The Sensex closed the week 133 points (0.76%) higher at 17,691 and the Nifty added 46 points (0.86%) to settle at 5,366. Going ahead, the market is likely to move sideways. However, if Friday’s low of 5,342 is broken and the Nifty settles below that level, we may see the index slipping to the level of 5,250.
The market closed in the green on Monday on a smart recovery in late trade. A fall in headline inflation for July and supportive global cues ensured a positive close for the second day. All markets in India were closed on Wednesday on account of the Independence Day holiday.
The benchmarks settled lower on Thursday on selling pressure in FMCG, metals and consumer durables sectors. Despite falling to the day’s low following the CAG report, select buying ensured a green close on Friday.
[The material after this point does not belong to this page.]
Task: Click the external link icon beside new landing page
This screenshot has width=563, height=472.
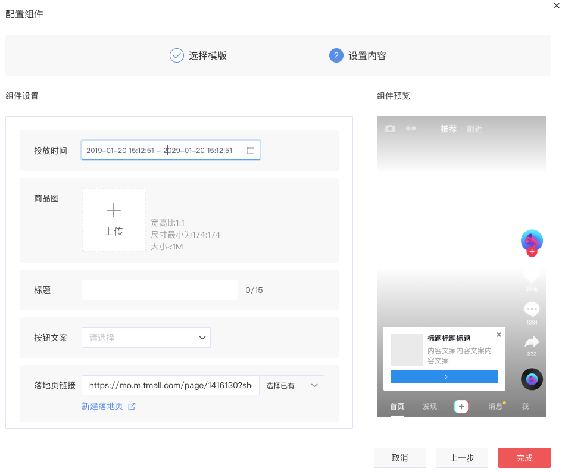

In the sectoral space, BSE Oil & Gas and BSE Auto gained 2% each while BSE Metal (down 2%) and BSE Power (down 1%) were the losers.
The top Sensex gainers in the week were Reliance Industries, Mahindra & Mahindra, Tata Motors (up 4% each), HDFC (up 3%) and Bharti Airtel (up 2%). Hindalco Industries (down 7%), Tata Power (down 3%), Sun Pharma, ITC and NTPC (down 2% each) settled at the bottom of the index.
The Nifty was led by Ranbaxy Laboratories, IDFC (up 7% each), RIL, M&M and HCL Technologies (up 4% each). The top losers were Hindalco Ind (down 8%), BPCL, Tata Power, Ambuja Cements (down 3% each) and NTPC (down 2%).
Hit hard by slowing overseas demand, India's exports in July contracted 14.8% to $22.4 billion in July. Imports too declined by 7.6% to $37.9 billion, leaving a trade deficit of $15.5 billion for the month.
Headline Inflation declined to 6.87% in July as the rate of price rise of the food articles category eased a little. Inflation, as measured by the Wholesale Price Index (WPI), was 7.25% in June and stood at 9.36% in July last year. Meanwhile, food inflation declined to 10.06% in July, from 10.81% in June.
The CAG on Friday charged the government of allocating coal blocks, power projects and land for the Delhi's airport at a pittance, costing the exchequer crores of rupees in lost revenues. Meanwhile, The government rubbished the CAG’s findings that private firms had got “undue benefits” to the tune of Rs3.06 lakh crore in coal, aviation and power sectors, arguing that the calculations were ‘misleading’ and faulty and accused the auditor of not following its mandate.
The BJP has demanded the resignation of prime minister Manmohan Singh taking “moral, political and personal” responsibility for the wrongful loss due to coal block allocations.
On the global front, US stocks settled higher for the sixth week on better-than-expected economic indicators. Analysts opine that the market is likely to face a challenge as September is seen as a month of heightened trading activity coupled with an increase in volatility.
European markets also settled higher as policymakers were making concerted efforts to find solutions to the continent’s debt crisis.